Well-meaning ignorance fuels lots of heated debate in Funeralworld. Broadsides of stats are exchanged, but how many of them are verifiable? In one thing we can trust: probably no one’s yet done the science.
Take the following press release from the respected news agency Reuters:
Globally, cremation emits over 6.8 million metric tonnes of carbon dioxide every year, accounting for around 0.02 percent of world carbon dioxide emissions, experts estimate.
Typical. Authoritative-sounding stats undermined by the last two words. Substitute ‘some people guess’.
What follows, though, will interest those who have been following the freeze-dry saga and its two players, promession and its successor, cryomation. We’ve always been fans of the Cryomation people here at the GFG.
Suffolk-based Cryomation Ltd has developed a technology which freezes a body using liquid nitrogen until it is brittle, removes metal elements and turns the remains into a powder which could be composted, buried in a natural graveyard or scattered.
Having proven the technology, the firm is now seeking 1.5 million pounds to build the first unit.
We believe this to be correct.
“The cryomation process has been talked about for far too long but never been delivered,” said Paul Smith, business development manager at parent company IRTL.
Right, Paul.
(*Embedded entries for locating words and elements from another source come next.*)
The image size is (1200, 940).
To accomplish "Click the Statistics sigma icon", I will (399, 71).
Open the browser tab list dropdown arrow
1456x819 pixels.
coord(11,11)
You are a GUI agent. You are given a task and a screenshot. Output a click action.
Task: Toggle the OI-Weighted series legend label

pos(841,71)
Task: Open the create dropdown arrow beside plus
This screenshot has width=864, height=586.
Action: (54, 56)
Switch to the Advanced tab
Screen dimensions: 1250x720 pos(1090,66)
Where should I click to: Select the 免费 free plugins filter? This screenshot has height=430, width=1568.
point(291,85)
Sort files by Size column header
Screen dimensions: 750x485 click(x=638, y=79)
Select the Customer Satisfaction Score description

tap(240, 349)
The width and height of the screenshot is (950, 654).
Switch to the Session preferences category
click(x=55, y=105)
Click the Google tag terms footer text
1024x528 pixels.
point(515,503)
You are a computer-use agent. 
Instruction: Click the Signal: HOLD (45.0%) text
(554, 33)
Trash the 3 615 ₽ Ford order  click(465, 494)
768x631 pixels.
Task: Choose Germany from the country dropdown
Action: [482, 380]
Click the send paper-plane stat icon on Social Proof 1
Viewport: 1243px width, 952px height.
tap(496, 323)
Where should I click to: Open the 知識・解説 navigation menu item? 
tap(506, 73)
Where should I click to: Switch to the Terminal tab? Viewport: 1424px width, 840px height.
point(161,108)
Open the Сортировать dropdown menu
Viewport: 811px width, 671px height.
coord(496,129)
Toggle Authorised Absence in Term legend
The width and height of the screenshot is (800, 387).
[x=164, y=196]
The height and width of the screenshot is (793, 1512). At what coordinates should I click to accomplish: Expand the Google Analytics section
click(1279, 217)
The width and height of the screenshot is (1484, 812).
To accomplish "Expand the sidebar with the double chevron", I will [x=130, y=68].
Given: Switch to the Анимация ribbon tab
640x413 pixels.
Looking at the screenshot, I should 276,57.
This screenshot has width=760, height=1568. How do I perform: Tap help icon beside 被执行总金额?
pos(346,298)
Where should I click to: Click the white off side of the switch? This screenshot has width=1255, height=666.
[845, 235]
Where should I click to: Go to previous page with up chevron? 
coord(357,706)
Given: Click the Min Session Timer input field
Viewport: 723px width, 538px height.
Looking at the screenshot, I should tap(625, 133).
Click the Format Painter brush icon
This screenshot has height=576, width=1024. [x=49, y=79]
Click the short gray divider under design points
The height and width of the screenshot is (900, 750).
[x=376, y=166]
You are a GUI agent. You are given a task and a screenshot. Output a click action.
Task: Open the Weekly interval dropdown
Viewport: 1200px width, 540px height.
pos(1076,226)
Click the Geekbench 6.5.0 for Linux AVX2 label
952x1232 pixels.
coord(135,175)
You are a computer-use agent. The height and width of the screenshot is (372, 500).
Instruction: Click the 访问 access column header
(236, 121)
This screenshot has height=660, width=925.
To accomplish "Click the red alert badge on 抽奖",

Yes, we can read between the lines!
“Our technology (..) can remove moisture at a cost-effective rate and at a suitable speed to make it a viable alternative to cremation with lots of environmental benefits,” he added.
Excellent. And the first part of the next sentence certainly rings true:
A report last year by Dutch research group TMO said resomation and cryomation had the lowest environmental impact of all funeral methods and burial had the highest.
What?!? Burial’s the worst of the lot??
Indeed, burial is not a “green” option. It takes up space underground, the decaying process emits the greenhouse gas methane and caskets use a lot of steel, copper, bronze or wood.
Think what we could do with all that underground space. As for methane, is this, someone please tell us, a graveyard myth? If it’s a myth it certainly once had me fooled but I think, am I right? that it’s been exploded. Does it actually pose any risk at all? If it does, the solution lies in ensuring that buried dead people enjoy aerobic decomposition by burying them nearer the surface. As for caskets, well, we needn’t bother ourselves with them, we’re mostly good ole toe-pincher people over here.
The effect of formaldehyde-based embalming chemicals when they leak into the soil and air through burial is also thought to be potentially damaging but needs more research.
Thought to be, eh? We’ll wait for them to finish their ‘more research’ if you don’t mind. Uttering hunches while they’re at it rather negates the point of doing it, yes? Surely it can’t be that flipping difficult to discover what happens to formaldehyde when it seeps into the earth.
If any reader can help us out with some verifiable facts in these areas, you’ll be doing us all a great kindness.